Post by alan_wattsify » November 10th, 2019, 3:15 am

h_k_s wrote:
November 9th, 2019, 6:27 pm
I often think back to the things that history teaches us about Sargon The Great in Akkad and also to the ancient Egyptians and their first great unifying king Menes.

Surely religion and the Priesthood(s) of those religion(s) in those two separate independent regions of the 3rd millennium B.C.E. were already well established by then.

But these two great kings, Sargon and Menes, were both extremely powerful warlords. I wonder if they feared the Priesthood(s) much?

I wonder how they each dealt with them?

The ancient Priesthood(s) most likely served as a sort of check and balance on the power of the warlord anciently.

Then fast-forward to King John of England (1199 - 1216 A.D. as king) before the time of the Parliament of England. The barons of England united against John and forced him to adhere to the Magna Charta. It was the first de facto legislature since the time of the ancient Athenians.

But prior to the 13th Century A.D. in England, there were no parliaments.

So what or who served that purpose as a dampener on the power of the warlord/king? It could only have been the priesthood(s).

Thus, early on, religion before it solely became an opiate of the masses by Karl Marx's times, served a somewhat useful purpose in general.

Never thought of that before.
Although there were benefits from priesthood, I think the existence of priesthood was in general negative. In what respect are we considering priesthood as opposition to kingship?

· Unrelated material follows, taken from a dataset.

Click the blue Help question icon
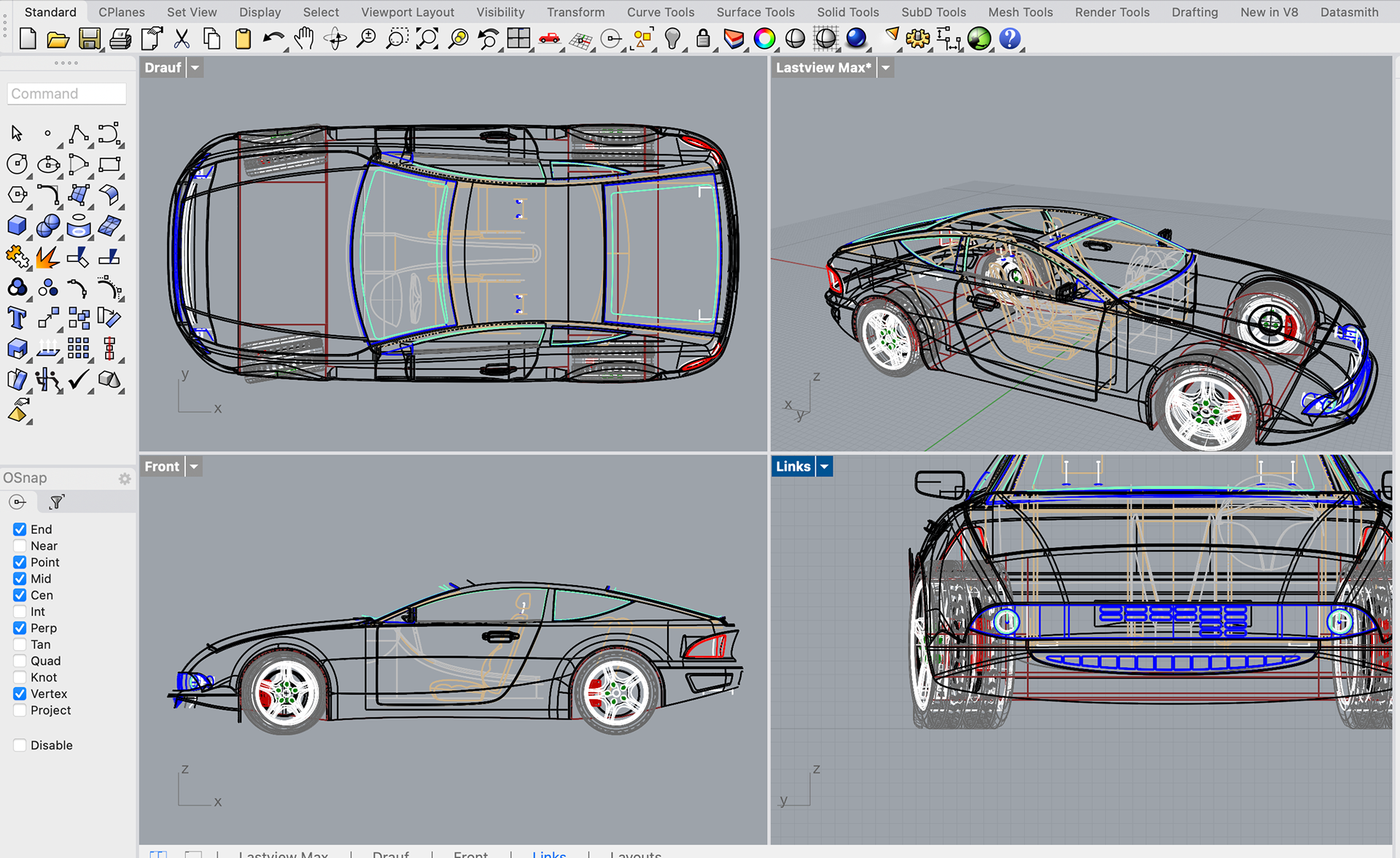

I don't think kingship ever feared priesthood before oppressing common people, priesthood was an opposition for owning the best lands. It might even have been better to have all the wealth and control in the kingship, rather than shared with priesthood. This would eliminate some of internal problems, which is good for common people, and I don't see any disadvantage in it.

There were kings, like Urukagina, who did reforms for common people (which are quite impressive), and his kingship didn't last long because of the opposition - priesthood wasn't happy to yield it's lands and power. I don't have any information that priesthood ever did any reforms, or anything for the good of common people.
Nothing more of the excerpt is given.